When a dataset containing variable descriptions on the second row is insheeted, Stata read all variables as string regardless of their contents (string or numeric). labcenswdi will attempt to automatically convert back to numeric all variables containing numerical contents. However, if these variables, for some observations, take on values with non-numeric characters or values with 1000-separator commas, unless explicitly requested by the user, no conversion from string to numeric will take place. Also, to conserve memory, demoting the variables is a good idea. labcenswdi automatically attempts to demote both string and numeric variables. For instance, storing an integer variable as double, or a string variable having maximum length of 5 characters as a str15, would be a waste of memory (see compress and data types). All of these tasks, in addition to the variable descriptions being removed from the second row to be placed into as variable labels, are accomplished by default when you type labcenswdi with option nstr(#). But, typed by itself, labcenswdi will display the default variable names along with the variable descriptions.

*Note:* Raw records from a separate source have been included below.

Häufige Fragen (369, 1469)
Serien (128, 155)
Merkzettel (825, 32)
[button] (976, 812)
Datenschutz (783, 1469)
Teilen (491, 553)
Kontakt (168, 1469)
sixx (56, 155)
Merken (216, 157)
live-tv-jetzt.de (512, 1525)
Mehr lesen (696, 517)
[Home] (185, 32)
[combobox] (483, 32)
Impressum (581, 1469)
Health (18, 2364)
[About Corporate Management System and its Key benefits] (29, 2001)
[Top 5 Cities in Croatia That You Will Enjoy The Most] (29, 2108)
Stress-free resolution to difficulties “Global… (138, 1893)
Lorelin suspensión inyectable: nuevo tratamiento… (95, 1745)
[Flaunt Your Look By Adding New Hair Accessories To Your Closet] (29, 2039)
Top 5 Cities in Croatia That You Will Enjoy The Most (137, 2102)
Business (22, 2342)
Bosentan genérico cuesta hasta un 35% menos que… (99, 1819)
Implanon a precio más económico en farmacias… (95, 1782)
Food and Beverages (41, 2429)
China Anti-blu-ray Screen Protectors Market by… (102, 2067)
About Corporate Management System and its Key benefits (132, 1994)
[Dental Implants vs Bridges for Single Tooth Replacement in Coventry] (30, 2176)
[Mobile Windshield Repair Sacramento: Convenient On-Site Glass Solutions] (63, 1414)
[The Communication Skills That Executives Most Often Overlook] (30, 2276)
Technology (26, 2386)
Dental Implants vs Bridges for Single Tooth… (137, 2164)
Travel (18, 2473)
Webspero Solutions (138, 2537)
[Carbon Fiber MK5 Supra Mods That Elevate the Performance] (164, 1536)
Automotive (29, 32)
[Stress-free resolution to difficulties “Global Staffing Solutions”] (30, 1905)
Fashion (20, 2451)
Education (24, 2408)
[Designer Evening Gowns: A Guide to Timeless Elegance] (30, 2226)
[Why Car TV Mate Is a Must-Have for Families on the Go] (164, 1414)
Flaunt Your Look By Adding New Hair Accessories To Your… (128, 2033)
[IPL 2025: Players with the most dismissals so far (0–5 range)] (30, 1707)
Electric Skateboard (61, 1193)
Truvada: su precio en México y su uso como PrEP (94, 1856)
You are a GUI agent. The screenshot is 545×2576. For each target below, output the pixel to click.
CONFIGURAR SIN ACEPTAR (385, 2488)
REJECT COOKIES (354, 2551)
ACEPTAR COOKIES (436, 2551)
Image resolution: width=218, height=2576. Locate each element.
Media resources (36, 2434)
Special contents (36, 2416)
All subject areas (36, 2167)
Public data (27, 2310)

Note 1: To use labcenswdi on a WDI dataset, the data must be extracted in long form with countries or time in rows and series in columns.

Note 2: labcenswdi requires at least Stata 9.2.

+---------+ ----+ Options +----------------------------------------------------------

nstr(#) specifies the number of identifier (string) variables present in the dataset. These variables are assumed to be at the beginning of the dataset and will not be converted from string to numeric even if they have numeric content. Option nstr(#) is required.

truncby(("text1") [("text2")]) specifies the set or sets of characters by which the variable definitions should be truncated. This is important since Stata will truncate all labels with length greater than 80 characters. Up to two sets of characters may be specified (see examples below). Conspicuously, the two sets of characters must be different. If your sets of characters contain space, consider using quotes.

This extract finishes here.